Text to read:
══════

I wanted to get this working so that I can build my Hilbert Hotel

Hmmn, not sure why you’re getting a precompile error. What OS are you using? I tried installing the package from github in a fresh environment on MacOS and Ubuntu, and was able to use it without seeing that error. childrentype is exported by the AbstractTrees package, which is a listed dependency of PureFun.jl . . … If you add AbstractTrees beforehand does that fix it? All of that said, once you do get PureFun compiled, your script will result in an infiinite loop and won’t ever return. I should probably fix that to throw an error instead.

julia> 
(PureFun) pkg> st
Status `~/juliascript/PureFun/Project.toml`
  [5c24d6e1] PureFun v0.0.1 `https://github.com/tarakc02/PureFun.jl#main`

(PureFun) pkg> add AbstractTrees
    Updating registry at `~/.julia/registries/General`
    Updating git-repo `https://github.com/JuliaRegistries/General.git`
   Resolving package versions...
    Updating `~/juliascript/PureFun/Project.toml`
  [1520ce14] + AbstractTrees v0.4.4
  No Changes to `~/juliascript/PureFun/Manifest.toml`

Please try this

Julia has exited.
Press Enter to start a new session.
Starting Julia...
               _
   _       _ _(_)_     |  Documentation: https://docs.julialang.org
  (_)     | (_) (_)    |
   _ _   _| |_  __ _   |  Type "?" for help, "]?" for Pkg help.
  | | | | | | |/ _  |  |
  | | |_| | | | (_| |  |  Version 1.8.5 (2023-01-08)
 _/ |\__'_|_|_|\__'_|  |  Official https://julialang.org/ release
|__/                   |
 project at `~/juliascript/PureFun`
julia> 
julia> using AbstractTrees

julia> AbstractTrees.childrentype(::Type{<:Digit{T}}) where T = Tuple{ Tree{T},Tree{T} }
ERROR: UndefVarError: childrentype not defined
Stacktrace:
 [1] getproperty(x::Module, f::Symbol)
   @ Base ./Base.jl:31
 [2] top-level scope
   @ none:1


julia> import AbstractTrees: childrentype
WARNING: could not import AbstractTrees.childrentype into Main

julia> using AbstractTrees: childrentype
ERROR: UndefVarError: childrentype not defined

It appears at

$ cat /Users/ssiew/.julia/packages/PureFun/ZzlJA/src/lists-streams/skew-binary-ral.jl | grep childrentype
AbstractTrees.childrentype(::Type{<:Digit{T}}) where T = Tuple{ Tree{T},Tree{T} }
AbstractTrees.childrentype(::Type{<:Node{T}}) where T = Tuple{ Tree{T},Tree{T} }
AbstractTrees.childrentype(::Type{<:Leaf}) = Tuple{}

══════

[Data drawn from a collection]
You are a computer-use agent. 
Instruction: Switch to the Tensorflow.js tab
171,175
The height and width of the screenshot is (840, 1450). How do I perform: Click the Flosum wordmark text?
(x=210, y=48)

══════

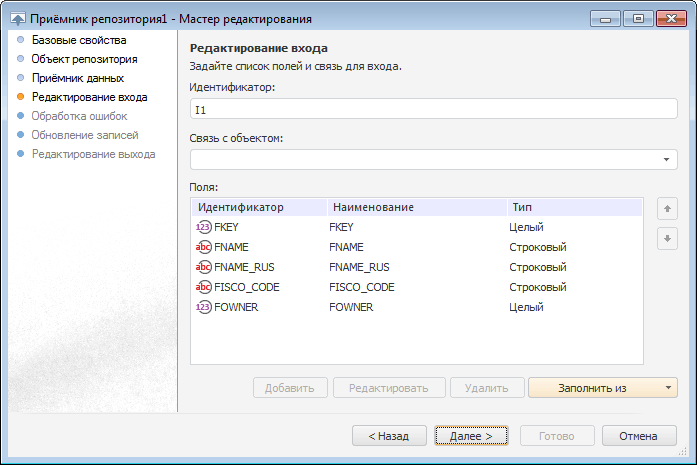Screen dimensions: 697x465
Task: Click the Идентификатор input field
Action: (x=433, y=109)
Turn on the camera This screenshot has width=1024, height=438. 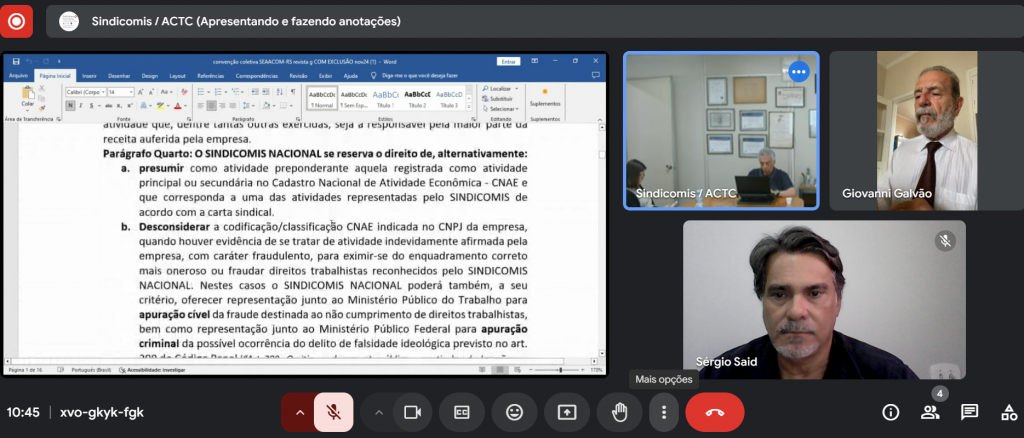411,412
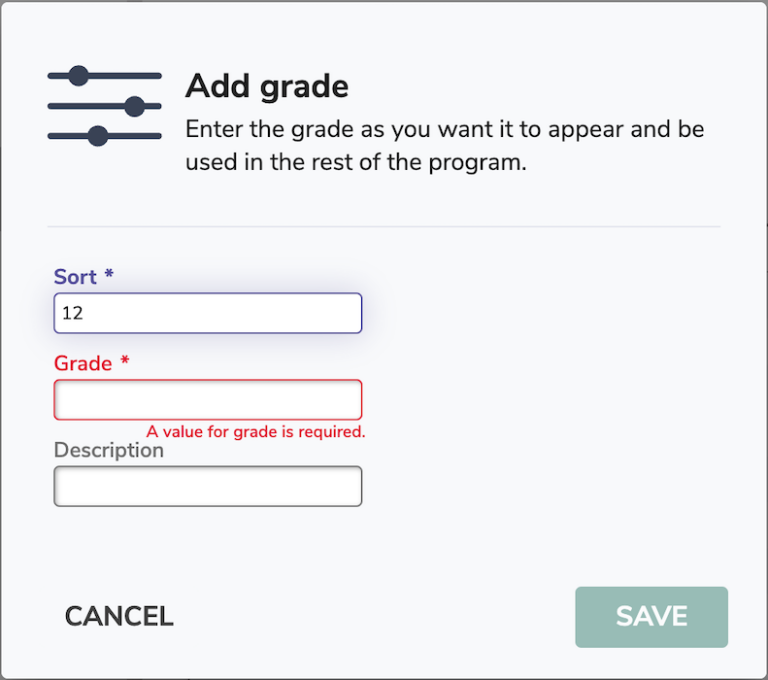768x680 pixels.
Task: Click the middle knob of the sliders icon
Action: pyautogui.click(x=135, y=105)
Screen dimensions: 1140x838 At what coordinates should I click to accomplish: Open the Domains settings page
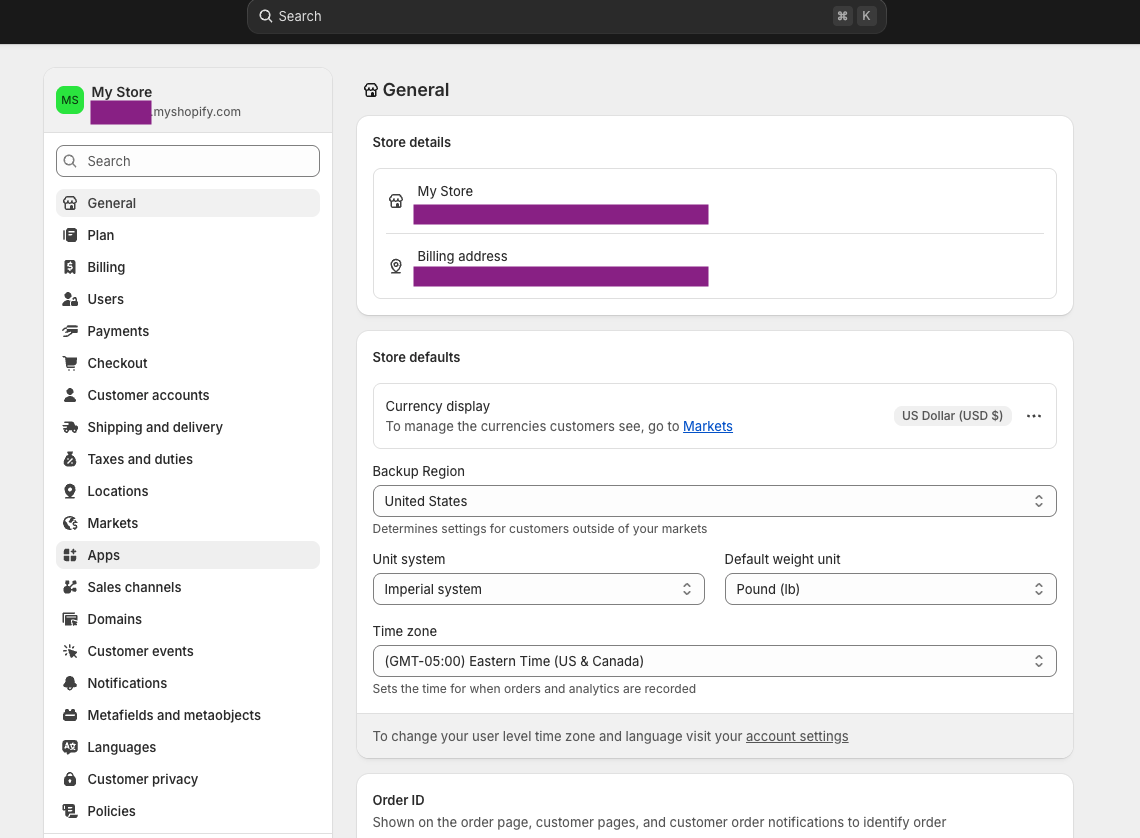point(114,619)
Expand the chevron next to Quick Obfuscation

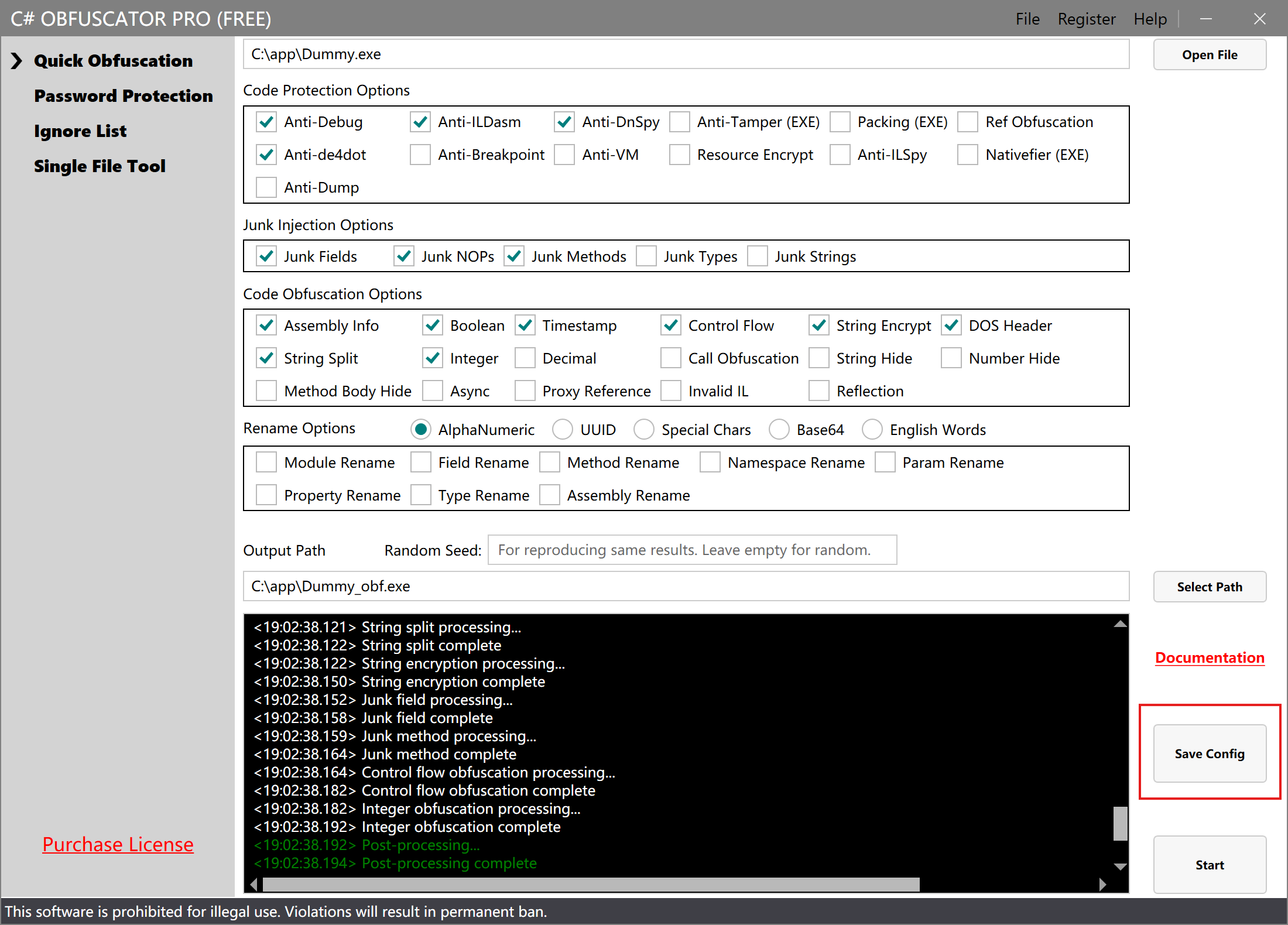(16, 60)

══════

What is needed:
Answer these questions from the PureFun thread.
(a) On which two operating systems did the reply try installing the package in a fresh environment?
(b) What version of AbstractTrees was added to the project?
(c) What Julia version does the startup banner show?
Rely only on the PureFun thread for answers, not on the data or outside knowledge.

Solution to the problem:
(a) MacOS and Ubuntu
(b) v0.4.4
(c) 1.8.5